Conservative Theology

Conservatism and Christianity

Pt. 1: Christian Social Justice

Religion and Politics

JB

Many people think that conservatism is somehow against the principles of Jesus.  That loving your neighbor, giving, and social justice are antithetical to free markets and conservative forms of government.  So, I'm going to spell out the reasons, theologically and practically, why you should be conservative.  In fact, I'm going to show why even theologies centered around social justice are more compatible with conservatism than liberalism.

So, in this first post, I'm going to cover some social justice issues that I think make conservatism a better choice for socially conscious Christians.

Can Righteousness be Outsourced?

The first question to consider is whether or not righteousness can be outsourced.  I would contend that, on a general basis (with many exceptions), righteousness cannot be outsourced.  Even more so, I would also argue that helping out your neighbor is a specific act of righteousness which you should never outsource to others.  If your neighbor is in need, then it is your job to help them.  Liberalism allows us to simply outsource the helping of others to the government.  Therefore, we don't have to bother with it ourselves.  We don't have to do the messy job of helping the poor, the downtrodden, or worst of all, the sick.  We can leave that to the government.  They will do the work of Jesus themselves, and we don't have to worry about a thing.

Can Social Justice Happen Without Jesus?

So, let's say that we decide to outsource our righteousness to someone else.  Which would you rather outsource it to?

  1. A person who carries out the work of social justice in the name of Jesus, who ministers to the person's soul as well as to their body
  2. A person who only ministers to the person's physical needs, and ignores their spiritual ones, or worse, treats spiritual problems as if they were psychological

I don't know about you, but I would pick the first person.  But, now, remember, the government (or at least congress) is not allowed to encourage any sort of spirituality or religion with its laws.  Therefore, by outsourcing to the government specifically, I have already rules out the most effective and comprehensive means of administering social justice!  If you decide to outsource social justice to the American government, you are in fact saying that faith plays no part whatsoever in the reconciliation of social justice.  Using the government might make some sense (assuming we were fine with outsourcing righteousness) if we lived in a theocratic state (note - I am not advocating this), but since we live in a theologically-neutral state, outsourcing to the government is simply counter-productive, because it cannot by its very nature address the spiritual problems that go along with the social problems (and which often lie at the root).

What do you get when you raise someone out of poverty without helping them spiritually?  A materialist consumptionist.

What do you get when you give health care to someone without healing their soul?  A heartbroken nation.

What do you get when you regulate businesses without teaching spiritual values?  Loopholes, and people who will leverage them to further their own greed.

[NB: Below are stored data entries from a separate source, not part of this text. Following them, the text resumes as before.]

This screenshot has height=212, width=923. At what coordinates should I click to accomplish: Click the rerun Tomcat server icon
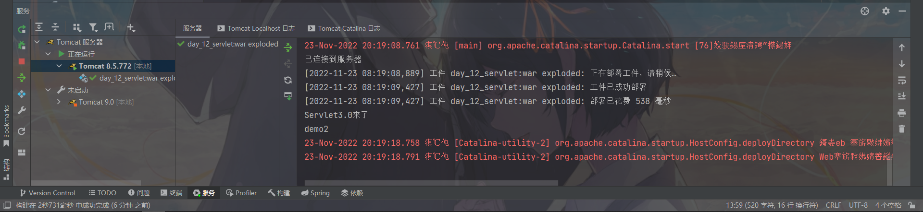[x=22, y=29]
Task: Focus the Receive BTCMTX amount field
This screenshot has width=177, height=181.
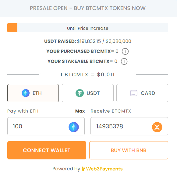Action: 129,126
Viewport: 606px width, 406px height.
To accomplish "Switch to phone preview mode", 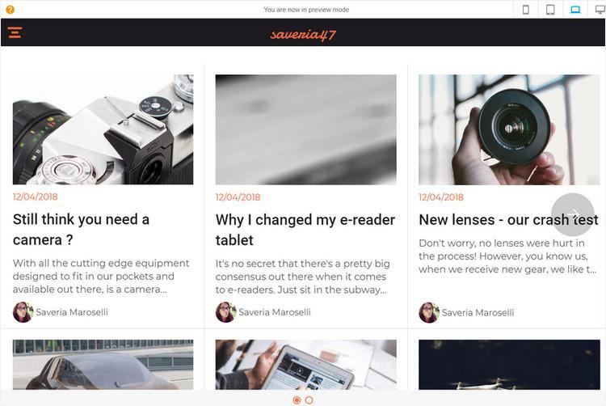I will coord(526,10).
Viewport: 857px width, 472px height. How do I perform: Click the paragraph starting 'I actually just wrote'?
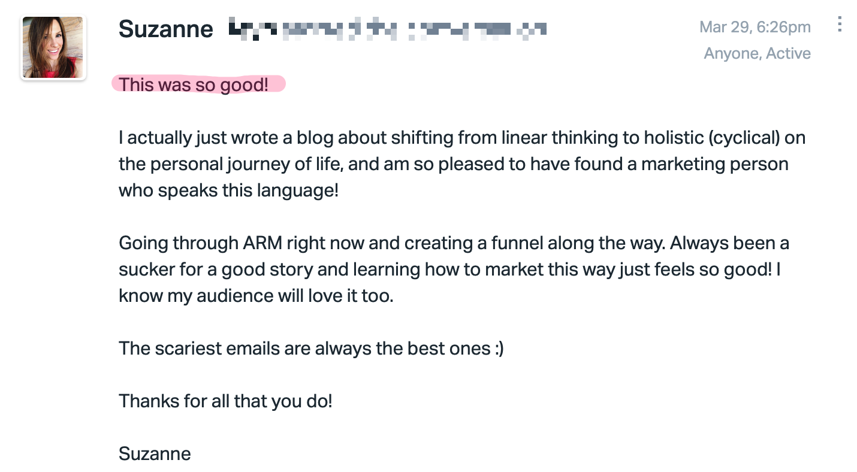tap(462, 164)
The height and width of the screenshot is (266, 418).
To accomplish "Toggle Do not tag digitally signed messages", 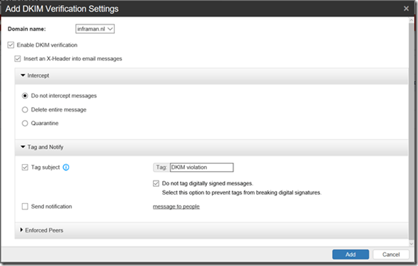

If you, like me, believe that the physical problems that people have are real, but are overshadowed by the even larger spiritual needs of our nation, then why would you even think to outsource the righteousness of the nation to a group who cannot, by their own proclaimed nature, perform the most important tasks?

What About Sin?

One of the problems with outsourcing righteousness, is this - what happens when the organization you outsource righteousness to becomes corrupt?  If you believe in original sin, then this means that all people are capable of sin and corruption, whether government or non-government.  Therefore, what do you do when the government itself, intentionally or accidentally, becomes itself the problem?  Note that simply not keeping up with changing societal parameters can move a given policy from being helpful to being hurtful, so not only do we have to trust the members of the government not be corrupt, we also have to trust them to stay on top of things.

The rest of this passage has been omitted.